Tendon pain: A symptom of failed loading

Tendon pain: A symptom of failed loading teaser image
Overuse tendinopathies can be severely debilitating for a wide range of the population. They are common injuries that can severely limit general exercise capacity, athletic and work performance. Exercise is a well-known component for most tendinopathy rehabilitation programs, but errors in exercise or activity prescription can also lead to ongoing pain and disability.

For successful management of chronic tendinopathy, practitioners and patients must understand that in nearly all cases tendon pain is a symptom of failed loading. In other words, the tendon has been loaded more than what it can tolerate.

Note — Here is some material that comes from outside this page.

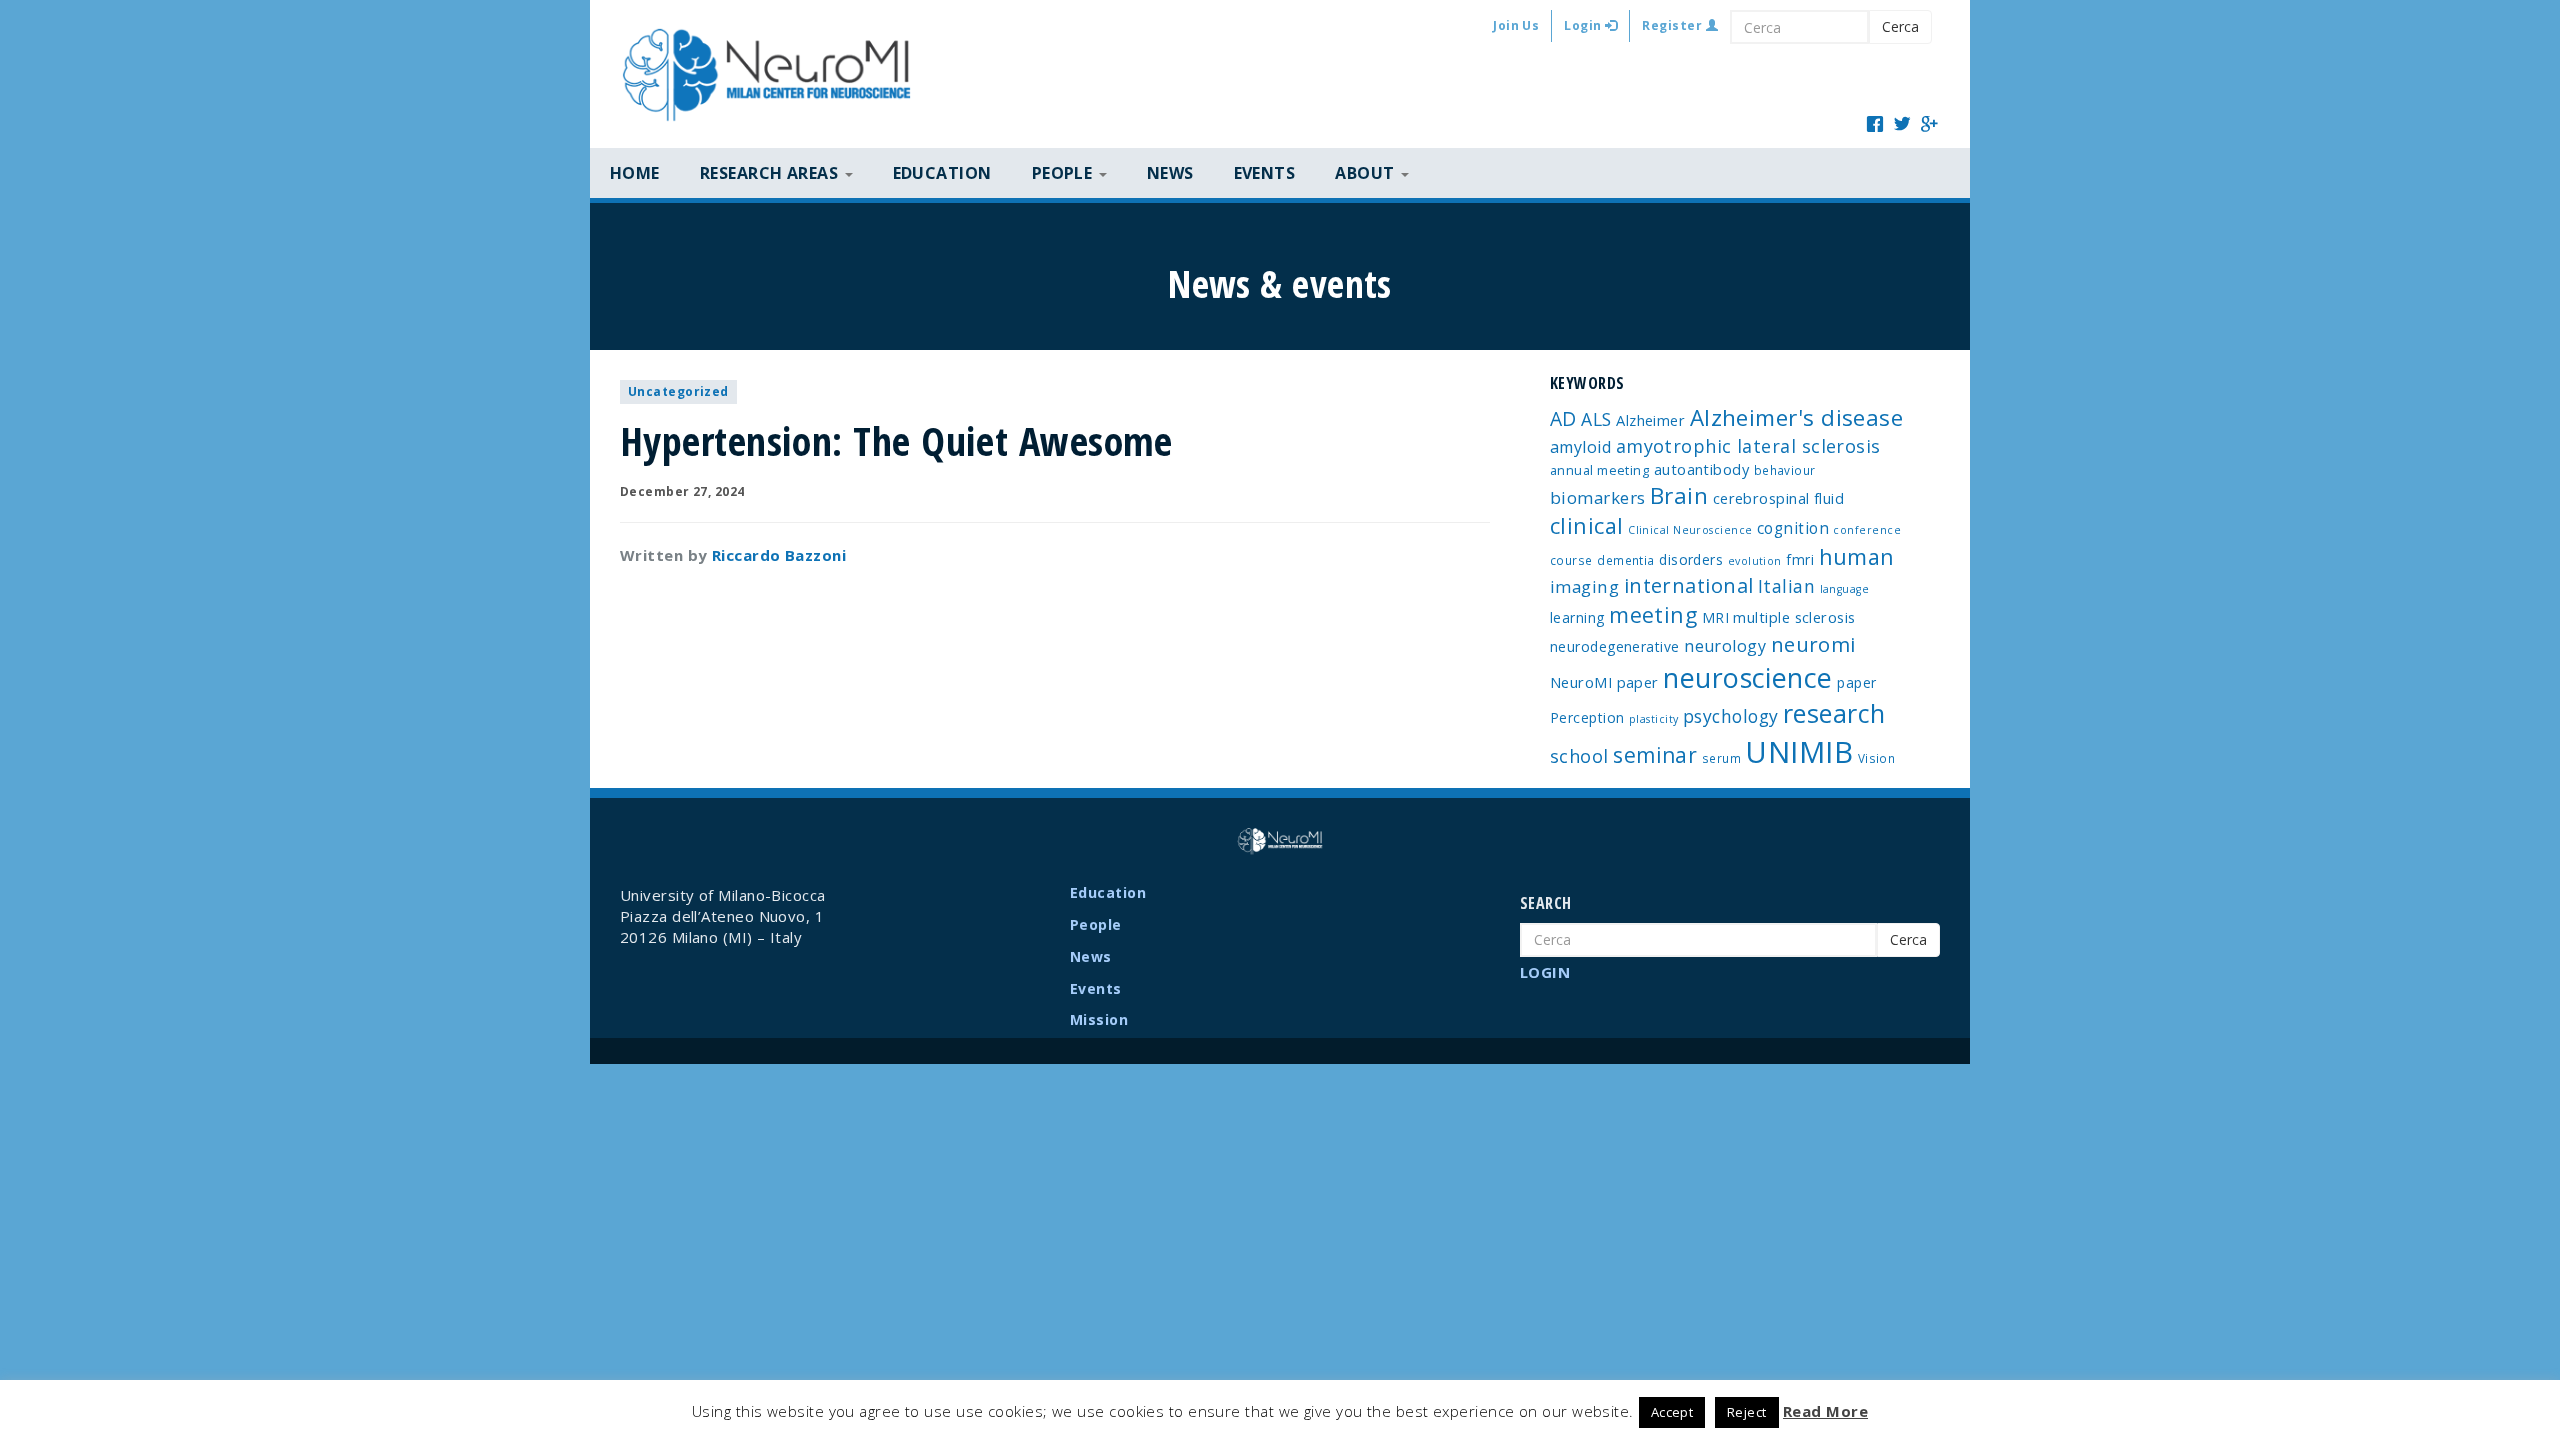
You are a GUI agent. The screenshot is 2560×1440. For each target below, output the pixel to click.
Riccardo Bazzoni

The load tolerance of a tendon is always individual, but the concept of load response is universal. Cook and Purdam describe the mechanism of tendon load response excellently in the visual below:

They suggest tendinopathy is directly associated with excessive load (plus individual factors) of the tendon, leading to reactive tendinopathy. Without effective management, this can lead to tendon dysrepair (reduced ability to regenerate and repair) and ultimately chronic, degenerative tendinopathy. The changes between a normal tendon and degenerative tendinopathy should be viewed as a continuum.

“Excessive load” however, is not only unique to the individual, but unique at any point in time. Tendons, like all tissues, respond and adapt to stimulus or lack thereof. An unloaded tendon becomes stress-shielded and loses collagen integrity and alignment. This in itself is unlikely to produce pain, but once the tendon is reloaded - even if the load would have previously been “optimal” or “normal” for that individual -  it no longer has capacity to tolerate.

Consider a mostly sedentary, middle-aged man, who starts training hard for a 12km fun run, despite many months of no exercise. His Achilles tendons are less likely to have the adaptation to tolerate a sudden increase in load, compared to a regular runner completing the same training. On the other end of a spectrum, a gymnast, despite having what most would consider to be strong, load tolerant Achilles, may still be susceptible to reactive tendinopathy simply due to the sheer forces required for flips and somersaults. A subtle change in training regime may the difference between normal, healthy tendons and reactive tendinopathy.
Management of tendon pain via exercise is as individual as the cause of the tendinopathy. Isometric strength training, eccentric loading exercise, and heavy slow resistance exercise have all been shown to be beneficial for tendon pain. However the application of these types of tendon loading regimes should be individually considered based on the current load tolerance of the tendon, and the load requirements of the tendon at full function. Do you need your Achilles to handle a marathon run or a triple jump?